L’art. 2341 bis non pone, come condizione di validità del divieto, la sua corrispondenza ad un interesse del contraente che lo pone; tuttavia, non sembra che a questo silenzio possa attribuirsi efficacia parzialmente abrogante dell’art. 1379 c.c., la cui natura di norma generale nella disciplina dei negozi giuridici ne determina una funzione integrativa delle norme speciali, se non esclusa da una espressa volontà del legislatore.

Il patto potrebbe applicarsi anche alla società a responsabilità limitata, se lo statuto non avesse vietato la libera trasferibilità delle quote, e potrebbe anche avere durata illimitata in conformità alla intrasferibilità che l’art. 2469, comma 1, c.c. prevede come lecita clausola statutaria. Se lo statuto può vietare ai soci di trasferire le loro quote, lo stesso potere deve essere riconosciuto ai soci in sede parasociale. La legge deroga espressamente alla regola contenuta nell’art. 1379 c.c. quando consente agli statuti di società a responsabilità limitata di vietare il trasferimento delle quote di capitale e questa deroga non può non valere anche nel caso in cui i soci, anziché accordarsi in sede societaria, negozino fra di loro l’intrasferibilità delle loro quote.
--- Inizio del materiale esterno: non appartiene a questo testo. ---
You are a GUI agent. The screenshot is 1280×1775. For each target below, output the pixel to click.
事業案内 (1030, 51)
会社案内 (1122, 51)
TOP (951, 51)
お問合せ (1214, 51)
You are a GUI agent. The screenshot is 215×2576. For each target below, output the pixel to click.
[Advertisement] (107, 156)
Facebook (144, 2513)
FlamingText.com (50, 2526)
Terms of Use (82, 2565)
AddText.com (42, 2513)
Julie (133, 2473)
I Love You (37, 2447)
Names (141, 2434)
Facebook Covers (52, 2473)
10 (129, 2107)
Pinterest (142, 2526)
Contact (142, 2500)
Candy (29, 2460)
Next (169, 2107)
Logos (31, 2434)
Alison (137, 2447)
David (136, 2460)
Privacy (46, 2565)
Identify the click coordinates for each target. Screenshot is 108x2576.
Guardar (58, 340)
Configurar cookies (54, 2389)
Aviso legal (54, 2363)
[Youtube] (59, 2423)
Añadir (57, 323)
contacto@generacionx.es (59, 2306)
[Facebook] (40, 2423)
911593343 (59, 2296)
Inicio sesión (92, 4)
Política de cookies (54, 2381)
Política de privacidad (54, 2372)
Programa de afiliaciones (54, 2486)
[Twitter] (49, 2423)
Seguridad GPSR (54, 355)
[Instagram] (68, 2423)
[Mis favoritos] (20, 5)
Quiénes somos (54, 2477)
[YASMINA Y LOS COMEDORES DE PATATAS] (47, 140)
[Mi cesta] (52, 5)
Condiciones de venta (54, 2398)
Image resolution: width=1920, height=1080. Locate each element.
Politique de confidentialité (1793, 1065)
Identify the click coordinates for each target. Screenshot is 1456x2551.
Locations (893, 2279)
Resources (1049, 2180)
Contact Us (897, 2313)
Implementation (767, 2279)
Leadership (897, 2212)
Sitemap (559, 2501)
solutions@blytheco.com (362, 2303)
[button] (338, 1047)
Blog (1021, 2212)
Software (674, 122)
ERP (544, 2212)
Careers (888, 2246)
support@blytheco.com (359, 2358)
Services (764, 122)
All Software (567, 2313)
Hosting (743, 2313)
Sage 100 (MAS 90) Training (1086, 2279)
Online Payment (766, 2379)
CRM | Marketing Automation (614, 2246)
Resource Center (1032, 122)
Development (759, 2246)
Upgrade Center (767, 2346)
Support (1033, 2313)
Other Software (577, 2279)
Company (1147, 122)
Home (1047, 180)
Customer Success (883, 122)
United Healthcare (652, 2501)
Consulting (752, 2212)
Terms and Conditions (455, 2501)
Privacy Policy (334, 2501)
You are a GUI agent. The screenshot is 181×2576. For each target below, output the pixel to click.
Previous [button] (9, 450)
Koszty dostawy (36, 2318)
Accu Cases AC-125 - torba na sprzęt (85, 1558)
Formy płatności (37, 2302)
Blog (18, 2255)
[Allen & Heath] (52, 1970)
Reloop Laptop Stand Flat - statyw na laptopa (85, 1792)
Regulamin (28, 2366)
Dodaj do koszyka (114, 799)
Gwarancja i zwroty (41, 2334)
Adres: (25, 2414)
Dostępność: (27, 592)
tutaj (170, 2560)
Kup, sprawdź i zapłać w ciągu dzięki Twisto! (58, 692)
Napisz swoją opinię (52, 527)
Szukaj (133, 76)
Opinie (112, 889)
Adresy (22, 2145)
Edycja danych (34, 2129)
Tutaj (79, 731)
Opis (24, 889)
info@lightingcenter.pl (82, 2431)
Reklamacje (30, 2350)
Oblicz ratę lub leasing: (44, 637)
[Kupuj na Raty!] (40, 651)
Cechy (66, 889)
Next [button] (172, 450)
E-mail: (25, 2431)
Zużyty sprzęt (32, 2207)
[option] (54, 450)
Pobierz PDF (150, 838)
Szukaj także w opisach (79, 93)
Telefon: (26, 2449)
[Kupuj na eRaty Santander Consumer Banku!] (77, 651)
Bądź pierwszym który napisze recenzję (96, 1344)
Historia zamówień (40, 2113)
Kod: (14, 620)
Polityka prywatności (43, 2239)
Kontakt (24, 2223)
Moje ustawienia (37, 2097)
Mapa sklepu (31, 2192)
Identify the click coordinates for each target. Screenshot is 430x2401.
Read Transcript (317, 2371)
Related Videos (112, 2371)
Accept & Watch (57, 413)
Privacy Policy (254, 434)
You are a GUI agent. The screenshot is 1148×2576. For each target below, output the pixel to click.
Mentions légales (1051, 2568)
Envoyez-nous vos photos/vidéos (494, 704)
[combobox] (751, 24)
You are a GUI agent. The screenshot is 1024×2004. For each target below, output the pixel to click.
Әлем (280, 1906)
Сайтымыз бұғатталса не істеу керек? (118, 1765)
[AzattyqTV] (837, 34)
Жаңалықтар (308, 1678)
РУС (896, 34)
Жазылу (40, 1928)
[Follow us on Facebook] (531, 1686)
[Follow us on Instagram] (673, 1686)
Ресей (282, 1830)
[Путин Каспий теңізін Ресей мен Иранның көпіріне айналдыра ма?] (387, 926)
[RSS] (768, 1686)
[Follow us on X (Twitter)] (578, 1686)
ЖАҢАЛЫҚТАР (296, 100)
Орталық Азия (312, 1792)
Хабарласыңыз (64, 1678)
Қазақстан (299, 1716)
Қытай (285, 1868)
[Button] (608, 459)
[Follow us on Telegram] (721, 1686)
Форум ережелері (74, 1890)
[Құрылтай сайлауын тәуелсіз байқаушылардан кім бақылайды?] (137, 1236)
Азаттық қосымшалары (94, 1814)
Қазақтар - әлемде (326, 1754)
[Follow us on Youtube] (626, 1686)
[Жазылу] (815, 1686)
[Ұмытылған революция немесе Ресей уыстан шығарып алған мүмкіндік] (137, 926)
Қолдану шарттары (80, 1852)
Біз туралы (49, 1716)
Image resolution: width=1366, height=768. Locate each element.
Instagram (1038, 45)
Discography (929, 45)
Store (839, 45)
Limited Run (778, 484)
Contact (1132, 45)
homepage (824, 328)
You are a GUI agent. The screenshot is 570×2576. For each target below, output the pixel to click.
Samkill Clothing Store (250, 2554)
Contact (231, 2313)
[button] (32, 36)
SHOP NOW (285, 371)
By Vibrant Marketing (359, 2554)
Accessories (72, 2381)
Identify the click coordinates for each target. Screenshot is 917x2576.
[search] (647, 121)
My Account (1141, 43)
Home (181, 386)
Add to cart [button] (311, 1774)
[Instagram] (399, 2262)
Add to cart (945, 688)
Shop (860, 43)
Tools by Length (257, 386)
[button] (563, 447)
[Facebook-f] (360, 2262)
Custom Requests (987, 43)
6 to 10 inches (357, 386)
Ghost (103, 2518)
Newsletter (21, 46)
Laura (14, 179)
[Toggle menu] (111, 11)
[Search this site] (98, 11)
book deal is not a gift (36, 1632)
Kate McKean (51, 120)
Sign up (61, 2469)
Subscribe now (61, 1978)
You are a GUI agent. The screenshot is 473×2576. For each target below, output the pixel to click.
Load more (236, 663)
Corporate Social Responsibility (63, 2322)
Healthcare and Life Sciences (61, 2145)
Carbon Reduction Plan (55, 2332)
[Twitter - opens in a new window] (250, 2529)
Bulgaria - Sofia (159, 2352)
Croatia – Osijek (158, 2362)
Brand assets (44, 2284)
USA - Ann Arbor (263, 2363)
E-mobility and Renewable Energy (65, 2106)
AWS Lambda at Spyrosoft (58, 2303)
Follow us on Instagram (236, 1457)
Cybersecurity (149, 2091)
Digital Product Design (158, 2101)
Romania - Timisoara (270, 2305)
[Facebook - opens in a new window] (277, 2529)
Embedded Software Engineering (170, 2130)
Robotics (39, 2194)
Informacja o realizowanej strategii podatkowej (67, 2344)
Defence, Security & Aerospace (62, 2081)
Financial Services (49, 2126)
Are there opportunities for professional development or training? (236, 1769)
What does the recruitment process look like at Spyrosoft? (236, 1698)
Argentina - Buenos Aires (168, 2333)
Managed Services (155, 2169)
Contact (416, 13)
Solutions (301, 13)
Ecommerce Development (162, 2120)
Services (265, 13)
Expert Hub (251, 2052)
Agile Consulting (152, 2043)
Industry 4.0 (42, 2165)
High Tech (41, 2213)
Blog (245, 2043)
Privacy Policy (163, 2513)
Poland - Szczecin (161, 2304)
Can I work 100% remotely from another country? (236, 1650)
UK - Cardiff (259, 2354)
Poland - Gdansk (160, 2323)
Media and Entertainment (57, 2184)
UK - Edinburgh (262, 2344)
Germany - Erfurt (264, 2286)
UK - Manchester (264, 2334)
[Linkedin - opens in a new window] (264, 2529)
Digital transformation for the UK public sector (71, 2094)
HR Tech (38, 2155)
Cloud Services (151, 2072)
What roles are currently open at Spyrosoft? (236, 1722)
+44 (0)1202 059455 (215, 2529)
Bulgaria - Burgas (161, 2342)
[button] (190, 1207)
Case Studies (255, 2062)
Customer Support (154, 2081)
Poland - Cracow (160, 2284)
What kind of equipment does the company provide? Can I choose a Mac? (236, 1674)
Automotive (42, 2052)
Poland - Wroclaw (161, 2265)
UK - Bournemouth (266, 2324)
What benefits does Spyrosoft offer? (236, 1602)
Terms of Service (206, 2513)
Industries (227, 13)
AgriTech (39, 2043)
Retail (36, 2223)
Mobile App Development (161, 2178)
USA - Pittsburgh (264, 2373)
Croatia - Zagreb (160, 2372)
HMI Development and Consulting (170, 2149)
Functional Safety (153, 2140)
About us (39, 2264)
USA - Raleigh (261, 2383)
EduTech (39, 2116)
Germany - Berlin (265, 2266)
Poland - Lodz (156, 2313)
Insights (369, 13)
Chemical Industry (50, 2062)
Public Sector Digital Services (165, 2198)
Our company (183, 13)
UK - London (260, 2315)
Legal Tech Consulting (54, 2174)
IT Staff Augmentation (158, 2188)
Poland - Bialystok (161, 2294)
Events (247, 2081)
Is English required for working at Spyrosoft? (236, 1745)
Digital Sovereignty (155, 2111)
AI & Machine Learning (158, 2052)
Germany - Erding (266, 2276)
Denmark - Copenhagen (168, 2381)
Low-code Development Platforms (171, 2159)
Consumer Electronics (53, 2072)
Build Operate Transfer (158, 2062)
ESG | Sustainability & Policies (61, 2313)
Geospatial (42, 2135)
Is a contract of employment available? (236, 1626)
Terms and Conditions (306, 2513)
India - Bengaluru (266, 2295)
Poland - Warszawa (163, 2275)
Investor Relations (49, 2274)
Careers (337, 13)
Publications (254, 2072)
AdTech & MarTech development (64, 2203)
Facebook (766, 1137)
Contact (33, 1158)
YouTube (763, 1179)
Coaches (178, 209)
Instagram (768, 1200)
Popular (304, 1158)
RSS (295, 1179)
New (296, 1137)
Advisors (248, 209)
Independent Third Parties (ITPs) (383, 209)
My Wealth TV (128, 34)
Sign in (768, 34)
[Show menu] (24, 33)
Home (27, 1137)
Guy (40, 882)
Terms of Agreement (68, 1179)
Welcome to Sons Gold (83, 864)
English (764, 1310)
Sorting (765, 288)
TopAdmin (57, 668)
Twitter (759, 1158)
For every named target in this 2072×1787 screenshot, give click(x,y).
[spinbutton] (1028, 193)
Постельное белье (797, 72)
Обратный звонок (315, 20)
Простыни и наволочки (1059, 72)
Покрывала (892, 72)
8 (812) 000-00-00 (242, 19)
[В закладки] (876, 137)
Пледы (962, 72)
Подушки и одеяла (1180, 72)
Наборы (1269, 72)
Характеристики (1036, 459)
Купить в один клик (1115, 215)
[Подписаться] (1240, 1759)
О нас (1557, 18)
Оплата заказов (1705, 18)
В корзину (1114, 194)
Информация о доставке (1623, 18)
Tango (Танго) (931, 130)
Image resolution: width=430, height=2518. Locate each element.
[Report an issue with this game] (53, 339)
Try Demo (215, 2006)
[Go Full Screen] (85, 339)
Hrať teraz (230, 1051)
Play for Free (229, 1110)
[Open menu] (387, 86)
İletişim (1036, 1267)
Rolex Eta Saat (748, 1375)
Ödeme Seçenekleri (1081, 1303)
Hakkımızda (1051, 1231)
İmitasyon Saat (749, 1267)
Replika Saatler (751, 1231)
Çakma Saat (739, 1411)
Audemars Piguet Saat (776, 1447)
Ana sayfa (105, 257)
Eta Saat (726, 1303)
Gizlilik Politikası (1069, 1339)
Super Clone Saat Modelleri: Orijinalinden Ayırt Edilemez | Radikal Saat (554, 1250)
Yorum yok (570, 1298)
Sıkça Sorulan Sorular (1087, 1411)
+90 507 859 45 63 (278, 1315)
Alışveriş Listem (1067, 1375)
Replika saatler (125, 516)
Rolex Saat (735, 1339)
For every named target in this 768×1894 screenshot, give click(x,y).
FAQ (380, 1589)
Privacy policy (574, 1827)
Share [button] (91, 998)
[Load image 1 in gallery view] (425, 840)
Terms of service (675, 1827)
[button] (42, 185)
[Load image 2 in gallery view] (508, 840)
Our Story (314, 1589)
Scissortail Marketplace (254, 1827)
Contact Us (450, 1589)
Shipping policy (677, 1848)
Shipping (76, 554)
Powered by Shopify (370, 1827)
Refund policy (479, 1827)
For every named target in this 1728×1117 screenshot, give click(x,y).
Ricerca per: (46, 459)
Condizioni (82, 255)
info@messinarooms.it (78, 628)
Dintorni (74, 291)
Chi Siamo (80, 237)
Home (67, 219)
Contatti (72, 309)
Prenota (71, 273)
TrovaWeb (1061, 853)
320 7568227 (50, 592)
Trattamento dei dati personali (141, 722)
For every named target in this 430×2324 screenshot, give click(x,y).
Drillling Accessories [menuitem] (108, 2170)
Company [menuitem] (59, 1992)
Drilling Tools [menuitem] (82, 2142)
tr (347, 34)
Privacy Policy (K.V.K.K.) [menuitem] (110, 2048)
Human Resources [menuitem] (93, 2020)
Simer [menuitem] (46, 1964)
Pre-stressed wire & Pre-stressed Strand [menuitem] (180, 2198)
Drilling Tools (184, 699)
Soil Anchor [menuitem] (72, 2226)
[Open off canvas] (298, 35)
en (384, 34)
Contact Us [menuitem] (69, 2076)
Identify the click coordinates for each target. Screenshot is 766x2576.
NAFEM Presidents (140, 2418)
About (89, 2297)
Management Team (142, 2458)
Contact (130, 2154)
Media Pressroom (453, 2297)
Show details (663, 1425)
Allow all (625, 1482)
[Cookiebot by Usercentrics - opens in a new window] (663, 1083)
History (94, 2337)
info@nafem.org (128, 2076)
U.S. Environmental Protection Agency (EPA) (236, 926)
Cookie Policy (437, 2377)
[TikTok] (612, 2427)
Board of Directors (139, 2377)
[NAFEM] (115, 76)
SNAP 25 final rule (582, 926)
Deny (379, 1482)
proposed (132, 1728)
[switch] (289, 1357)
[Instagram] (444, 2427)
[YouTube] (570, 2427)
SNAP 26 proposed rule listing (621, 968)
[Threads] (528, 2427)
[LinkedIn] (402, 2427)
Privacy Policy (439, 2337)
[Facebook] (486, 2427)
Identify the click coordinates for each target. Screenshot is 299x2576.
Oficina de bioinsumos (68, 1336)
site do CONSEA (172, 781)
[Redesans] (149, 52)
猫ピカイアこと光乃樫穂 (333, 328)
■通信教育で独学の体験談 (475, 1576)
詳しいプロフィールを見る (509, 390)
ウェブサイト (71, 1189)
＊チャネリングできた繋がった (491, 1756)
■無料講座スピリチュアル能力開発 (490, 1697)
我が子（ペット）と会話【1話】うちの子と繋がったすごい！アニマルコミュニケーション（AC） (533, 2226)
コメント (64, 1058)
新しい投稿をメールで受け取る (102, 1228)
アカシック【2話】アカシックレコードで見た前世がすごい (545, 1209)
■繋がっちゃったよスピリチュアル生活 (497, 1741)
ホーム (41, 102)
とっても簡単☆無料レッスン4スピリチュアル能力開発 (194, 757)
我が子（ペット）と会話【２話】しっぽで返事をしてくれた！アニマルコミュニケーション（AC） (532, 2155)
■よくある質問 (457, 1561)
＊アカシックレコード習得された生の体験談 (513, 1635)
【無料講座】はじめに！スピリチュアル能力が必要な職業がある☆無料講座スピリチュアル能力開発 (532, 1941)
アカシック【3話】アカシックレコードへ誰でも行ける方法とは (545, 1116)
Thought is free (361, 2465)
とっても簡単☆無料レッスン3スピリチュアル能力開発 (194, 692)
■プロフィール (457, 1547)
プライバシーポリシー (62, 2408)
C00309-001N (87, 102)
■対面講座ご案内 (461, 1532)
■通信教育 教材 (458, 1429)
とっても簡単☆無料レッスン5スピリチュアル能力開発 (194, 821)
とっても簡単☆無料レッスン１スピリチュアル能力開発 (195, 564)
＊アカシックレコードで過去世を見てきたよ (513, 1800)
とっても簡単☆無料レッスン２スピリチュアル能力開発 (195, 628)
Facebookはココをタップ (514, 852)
Il patto può comprendere anche il divieto di trasferimento a causa di morte, che non contrasterebbe con il secondo comma del citato art. 2469, sebbene questa norma, nel consentirlo, lo bilanci con il diritto di recesso dei soci, il cui esercizio può essere sottoposto ad un termine non superiore a due anni, decorrenti dalla costituzione della società o dalla sottoscrizione della partecipazione. Non vi è contrasto, perché il patto parasociale nasce dall’accordo dei contraenti fuori dalla

elaborazione dello statuto, le cui regole imposte dalla società all’osservanza di tutti i soci potrebbero anche essere il risultato della volontà non unanime dei medesimi soci, specialmente se approvate dall’assemblea dopo la costituzione della società. Sarebbe difficile ritenere che questo patti si ponga in violazione dell’art. 458 c.c., il quale vieta i patti successori, in quanto non impedisce al socio di disporre del valore relativo alla quota, ma solo di trasferire il rapporto societario sotteso alla quota. Tuttavia, potrebbe ipotizzarsi che un patto parasociale del tipo in esame avrebbe efficacia solo se prevedesse l’obbligo degli eredi del socio, contraente del patto, ad alienare la quota agli altri contraenti del patto, nel quale essi succedono. In mancanza di un simile obbligo, gli eredi succedono nel rapporto societario, dal quale non potranno recedere in difetto di una causa legale o statutaria che lo consenta.